Kat Boogaard

Dear Kat: How to Grow Your Professional Network

Blog Post created by Kat Boogaard on Mar 3, 2017

“Your network is your net worth.” It’s a catchy saying you’ve probably heard before. And, yes, the sentiment holds some water. You know that your professional network is a key part of how you advance in your career and elevate your reputation.


But, what do you do if you feel like you don’t have much of an existing network behind you? Sure, you have a few contacts you’ve met over the years, but you wouldn’t quite consider it a full-blown “network”—and now you’re eager to build up a web of people that you can rely on for everything from advice to job leads.


This is exactly what today’s “Dear Kat” question covers:


“Dear Kat, I see so much advice about the importance of growing a professional network—and I get it. But, here’s my problem: I have no idea how to actually go about building my network. Talking to strangers can be awkward, and I’m not sure how to start forming relationships with these people. Any tips to share?”


First, rest assured that pretty much everybody (yes, even the most polished and self-assured people among us!) feels awkward about networking. It can often be a somewhat forced and unnatural exchange, which is enough to make anybody feel uneasy.


However, that doesn’t mean you can skip it altogether. Building, growing, and maintaining your professional network is still crucial—awkward or not. So, here are some tips that can help you do just that.


1. Change Your View

So many people have a very formal view of networking. In their minds, it’s a quick conversation (filled with a few inevitable and uncomfortable pauses and some uneasy sips of your cheap wine) when you need to spit out your elevator pitch, sell your skills, fork over your business card, and then move on.

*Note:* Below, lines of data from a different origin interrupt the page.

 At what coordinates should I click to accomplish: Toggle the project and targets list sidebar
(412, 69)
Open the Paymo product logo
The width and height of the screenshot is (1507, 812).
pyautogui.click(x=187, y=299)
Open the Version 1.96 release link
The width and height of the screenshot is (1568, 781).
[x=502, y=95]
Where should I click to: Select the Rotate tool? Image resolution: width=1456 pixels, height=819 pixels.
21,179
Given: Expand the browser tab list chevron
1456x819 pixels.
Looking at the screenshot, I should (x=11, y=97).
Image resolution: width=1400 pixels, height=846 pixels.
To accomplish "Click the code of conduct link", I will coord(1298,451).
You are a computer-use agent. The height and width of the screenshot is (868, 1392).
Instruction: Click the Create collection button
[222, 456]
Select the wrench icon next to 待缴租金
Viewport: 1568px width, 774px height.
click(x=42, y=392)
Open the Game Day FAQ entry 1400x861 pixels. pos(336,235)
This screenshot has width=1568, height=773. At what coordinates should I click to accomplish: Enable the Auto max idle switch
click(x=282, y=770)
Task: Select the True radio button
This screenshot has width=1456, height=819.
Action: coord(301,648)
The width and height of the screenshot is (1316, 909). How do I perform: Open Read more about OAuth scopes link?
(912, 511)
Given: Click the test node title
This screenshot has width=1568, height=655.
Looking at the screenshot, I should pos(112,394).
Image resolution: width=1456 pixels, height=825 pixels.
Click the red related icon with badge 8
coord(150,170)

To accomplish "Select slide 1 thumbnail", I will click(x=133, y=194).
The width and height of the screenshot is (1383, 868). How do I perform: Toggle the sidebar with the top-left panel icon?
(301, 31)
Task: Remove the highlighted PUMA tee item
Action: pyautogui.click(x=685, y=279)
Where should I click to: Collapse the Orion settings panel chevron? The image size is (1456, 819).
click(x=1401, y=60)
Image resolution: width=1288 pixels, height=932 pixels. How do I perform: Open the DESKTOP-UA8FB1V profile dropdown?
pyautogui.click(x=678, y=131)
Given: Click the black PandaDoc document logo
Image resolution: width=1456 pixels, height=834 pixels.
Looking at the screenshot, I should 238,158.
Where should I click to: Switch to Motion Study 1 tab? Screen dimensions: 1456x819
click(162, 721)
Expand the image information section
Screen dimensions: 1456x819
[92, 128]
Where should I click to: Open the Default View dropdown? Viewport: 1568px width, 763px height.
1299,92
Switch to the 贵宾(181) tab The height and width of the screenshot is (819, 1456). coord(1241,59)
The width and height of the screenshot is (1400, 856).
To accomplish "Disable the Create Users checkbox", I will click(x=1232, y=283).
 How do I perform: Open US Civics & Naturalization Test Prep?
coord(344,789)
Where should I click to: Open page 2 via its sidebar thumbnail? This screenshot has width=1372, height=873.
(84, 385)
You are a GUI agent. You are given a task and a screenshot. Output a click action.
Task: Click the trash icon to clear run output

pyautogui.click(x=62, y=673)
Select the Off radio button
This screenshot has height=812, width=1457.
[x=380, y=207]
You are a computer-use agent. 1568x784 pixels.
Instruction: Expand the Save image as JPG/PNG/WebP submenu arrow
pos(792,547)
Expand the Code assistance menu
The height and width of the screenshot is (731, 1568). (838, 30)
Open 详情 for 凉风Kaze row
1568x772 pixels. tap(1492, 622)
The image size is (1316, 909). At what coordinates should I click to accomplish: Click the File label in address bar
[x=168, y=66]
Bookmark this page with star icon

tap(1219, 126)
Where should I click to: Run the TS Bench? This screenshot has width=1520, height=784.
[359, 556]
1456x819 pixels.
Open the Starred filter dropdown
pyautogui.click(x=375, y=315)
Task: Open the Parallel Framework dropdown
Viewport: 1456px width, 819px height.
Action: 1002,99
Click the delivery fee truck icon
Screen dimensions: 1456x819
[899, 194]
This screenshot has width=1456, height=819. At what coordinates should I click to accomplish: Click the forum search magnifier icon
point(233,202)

But, networking doesn’t need to fit into this “speed dating” sort of mold. When you think about it, all it really involves is a conversation—and you can strike those up anywhere (no name tags or lukewarm chicken skewers required).


Don’t be afraid to flip the script and change your perspective of networking. Whether you want to attend a formal event or simply strike up a chat with someone in line at the grocery store, it all counts. You don’t need to be so hard on yourself by convincing yourself that only very specific situations qualify as “networking”.


2. Join Industry Groups

Joining groups is a great way to meet people in your same field or industry. And, considering the fact that they’ve already gone ahead and joined that group, you can assume that they’re open to making new connections too.


Do a quick search to find out what groups and associations exist that you could be a good fit with (hey, you’ve already done it—you’re part of Pink Petro!).


Whether it’s a national or international group that only corresponds online or a local chapter that meets in person, it’s an easy and natural way to connect with people that you already share some common ground with.


3. Get Out There

Of course, industry groups and associations are great. But, that’s not the only way you can find people who have similar interests or aspirations.


If you want to stick to sitting behind your computer, consider checking out relevant Twitter chats or LinkedIn groups that you can join. If you’re eager to get out there and shake some hands? Join a book club or a recreational sports team. Really, anywhere you can interact and discuss a common passion or topic is great!


The important part is to put yourself out there. You won’t meet new people if you don’t.


4. Know Your Colleagues

Yes, the main purpose of networking is to meet new people. But, sometimes it’s far too easy to get so focused on making external connections that we completely forget to get to know the people in our own office.


Don’t overlook the importance of networking with your own co-workers—whether you work closely with them or not. You’re already starting with something big in common (you work for the same place!), and your colleagues can be incredible connections now as well as when you move on from that company.


So, don’t neglect your own co-workers. Forming solid connections with them is ultimately just as important.


5. Follow Up

Imagine that you just met someone at a networking event or a conference. You two had a great discussion and exchanged business cards. Now what?


This is where so many people’s networking skills fall short. Remember, networking is about relationships—not one-off conversations. That means you need to put in the work to keep that connection warm, rather than letting it fizzle as soon as you both rip off those sticky name tags.


Put that business card to good use! Send an email letting that person know how much you enjoyed talking with him or her and that you’re looking forward to staying connected. You can also send a LinkedIn request (with a personalized message, of course!) to stay in touch on that platform.


Whatever you do, don’t assume that the simple act of shaking hands is enough to build your network. It involves a little more than that.


6. Keep in Touch

In a similar vein, you can’t look at networking as building a stockpile of contacts—you don’t just add endless people to your network and then let them collect dust.


While it’s important to reach out soon after meeting, you also need to make every effort to keep in touch with that person. Send the occasional email with an article you think she’d find interesting. Or, send along some well wishes when you see on LinkedIn that he moved to a new job or landed a promotion.


They’re little things that won’t require much elbow grease on your part. But, they’ll go a long way in making sure that you have a valuable network of real connections—rather than tons of people that you interacted with briefly only once.


A solid network is key. But, that doesn’t mean that building one is effortless. Fortunately, it’s something you can definitely handle—as long as you’re willing to put in a little bit of effort! Apply these six tips, and you’re sure to grow your own web of professional contacts.